Respiratory Inductive Plethysmography
Bands for respiratory inductive plethysmography (RIP) were positioned circumferentially around the subject's rib cage and abdomen, and were secured in place with adhesive tape. The respiratory inductive plethysmograph (RespiTrace Plus; NIMS, Miami Beach, FL) was calibrated through the semiquantitative single-position calibration method (27). Subjects were maintained in the same (supine) position throughout both calibration and the experimental protocol. To insure delivery of a known VT, we gave subjects VCV during calibration, and then returned them to PCV. RIP was used to directly measure gas entering the patient's lungs, since total inspired VT included ventilator and TGI-derived gas flow (15, 28). In addition, we used RIP to adjust ventilator PEEP to compensate for the development of TGI-induced auto-PEEP, and to thereby maintain total PEEP (ventilator PEEP + auto-PEEP) at its control (baseline) value (28). Accordingly, after TGI was initiated at 10 L/min, and before the 5 cm H2O reduction in set inspiratory pressure, we progressively reduced ventilator PEEP in 1- to 2-cm H2O increments until the VT matched the RIP-derived VT obtained during the baseline (zero TGI) condition. The mean reduction in ventilator PEEP was 2.9 ± 1.5 cm H2O. Because RIP tracings have been shown to have significant signal drift over time (29), we compared RIP-derived values for VT obtained during the two bracketed (zero flow) conditions (see the experimental protocol). Mean VT increased by 2.3% from the first to the last zero-flow condition, an outcome we attributed to the relatively short experimental protocol.

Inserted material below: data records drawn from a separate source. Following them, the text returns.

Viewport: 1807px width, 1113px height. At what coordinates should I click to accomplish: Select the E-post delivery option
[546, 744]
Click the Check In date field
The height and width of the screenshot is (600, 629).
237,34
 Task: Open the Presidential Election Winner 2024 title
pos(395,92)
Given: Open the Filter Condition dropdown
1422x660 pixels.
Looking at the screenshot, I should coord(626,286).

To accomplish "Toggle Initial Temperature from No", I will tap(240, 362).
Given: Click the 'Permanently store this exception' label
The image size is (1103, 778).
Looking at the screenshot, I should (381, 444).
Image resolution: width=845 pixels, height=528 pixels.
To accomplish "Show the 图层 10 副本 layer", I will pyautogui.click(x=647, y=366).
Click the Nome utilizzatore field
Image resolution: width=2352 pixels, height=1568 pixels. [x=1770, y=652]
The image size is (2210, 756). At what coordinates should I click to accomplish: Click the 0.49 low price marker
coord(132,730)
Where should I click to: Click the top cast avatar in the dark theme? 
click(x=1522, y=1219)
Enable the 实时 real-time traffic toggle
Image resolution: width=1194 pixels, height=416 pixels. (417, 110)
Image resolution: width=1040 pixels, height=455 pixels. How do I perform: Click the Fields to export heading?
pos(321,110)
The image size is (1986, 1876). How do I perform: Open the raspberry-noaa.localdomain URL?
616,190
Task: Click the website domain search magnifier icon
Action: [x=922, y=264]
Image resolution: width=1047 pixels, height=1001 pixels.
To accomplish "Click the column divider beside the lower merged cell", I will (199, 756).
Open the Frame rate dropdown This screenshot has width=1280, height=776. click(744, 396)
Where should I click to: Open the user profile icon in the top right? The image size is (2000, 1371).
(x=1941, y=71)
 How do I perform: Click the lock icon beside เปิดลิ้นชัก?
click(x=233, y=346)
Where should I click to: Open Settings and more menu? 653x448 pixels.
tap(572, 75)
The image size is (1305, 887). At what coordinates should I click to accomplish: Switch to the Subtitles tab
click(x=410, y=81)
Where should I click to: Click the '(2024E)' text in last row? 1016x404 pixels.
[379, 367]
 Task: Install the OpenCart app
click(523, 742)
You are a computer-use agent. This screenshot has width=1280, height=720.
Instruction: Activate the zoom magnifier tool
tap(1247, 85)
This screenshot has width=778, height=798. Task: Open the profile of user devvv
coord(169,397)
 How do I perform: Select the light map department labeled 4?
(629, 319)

Dead Space-to-VT Calculations
All exhaled gas was collected after passing through a nondiffusing gas collection bag (Model 6015; Hans Rudolph, Kansas City, MO), and the mixed expired CO2 was measured by capnography (Model 7000; Novametrix, Wallingford, CT). A standard ventilator circuit with a known compliance (0.0014 L/cm H2O) was used for each study. To calculate the dead space-to-VT ratio (VD/VT), we used the Enghoff modification of the Bohr equation, after accounting for the dilutional effects of the TGI delivered during expiration and the compressible volume of the ventilator tubing, calculated according to the method described by Nahum and colleagues (13).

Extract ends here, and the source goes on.